Moussa Bourekba, chercheur au Cidob (Centre des affaires internationales de Barcelone), a établi au cours de son intervention les similitudes entre la pandémie et le terrorisme. « Ils sont invisibles, ils sont à l'intérieur et à l'extérieur des frontières, ils choisissent leurs victimes sans discernement, ils constituent un événement exceptionnel et inattendu et les gouvernements sont obligés de prendre des mesures exceptionnelles », a-t-il déclaré.
M. Bourekba a mis en garde contre le danger que les règlements extraordinaires mis en place pour lutter contre COVID-19 deviennent permanents. « Notre État de droit ne peut pas être pris au piège de la quarantaine », a-t-il déclaré.

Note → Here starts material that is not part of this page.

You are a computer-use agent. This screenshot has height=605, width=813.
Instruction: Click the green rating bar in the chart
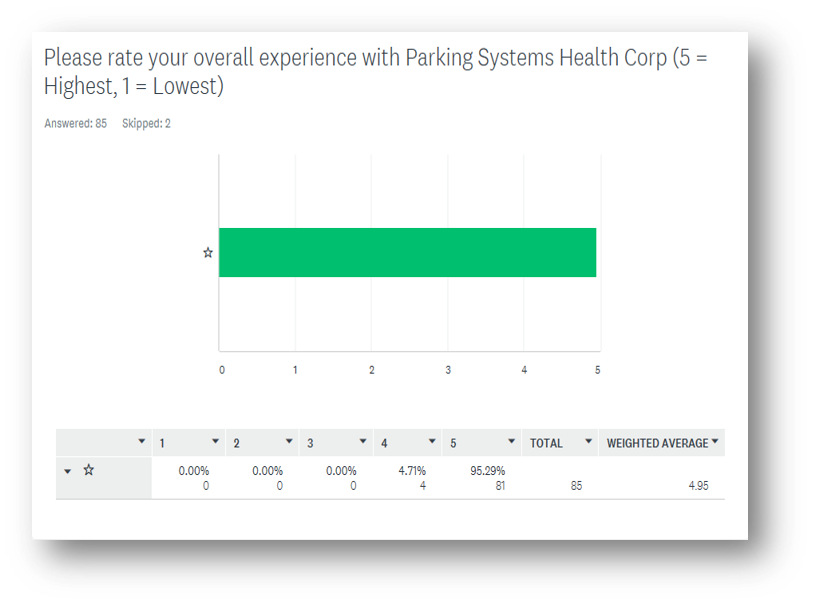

L'analyste a donné l'exemple des changements introduits après les attaques du 11 septembre, qui étaient en principe exceptionnels, mais qui ont été maintenus dans le temps. Ce chercheur a également souligné le danger que des groupes extérieurs à l'État profitent de cette crise pour se légitimer. « Les talibans ou le Hezbollah en profitent, en fournissant du matériel médical et en créant des hôpitaux », a-t-il déclaré.

Un autre problème lié à la pandémie est le danger de radicalisation. « Beaucoup de gens pourraient s'imprégner d'interprétations radicales en ce moment et il n'y a aucun moyen de les contrôler », a averti M. Altuna. Bien qu'il soit difficile de savoir quelle est la possibilité qu'une attaque se produise pendant la quarantaine, son impact médiatique serait brutal et aurait de profondes implications en matière de sécurité, a conclu l'expert d'Elcano.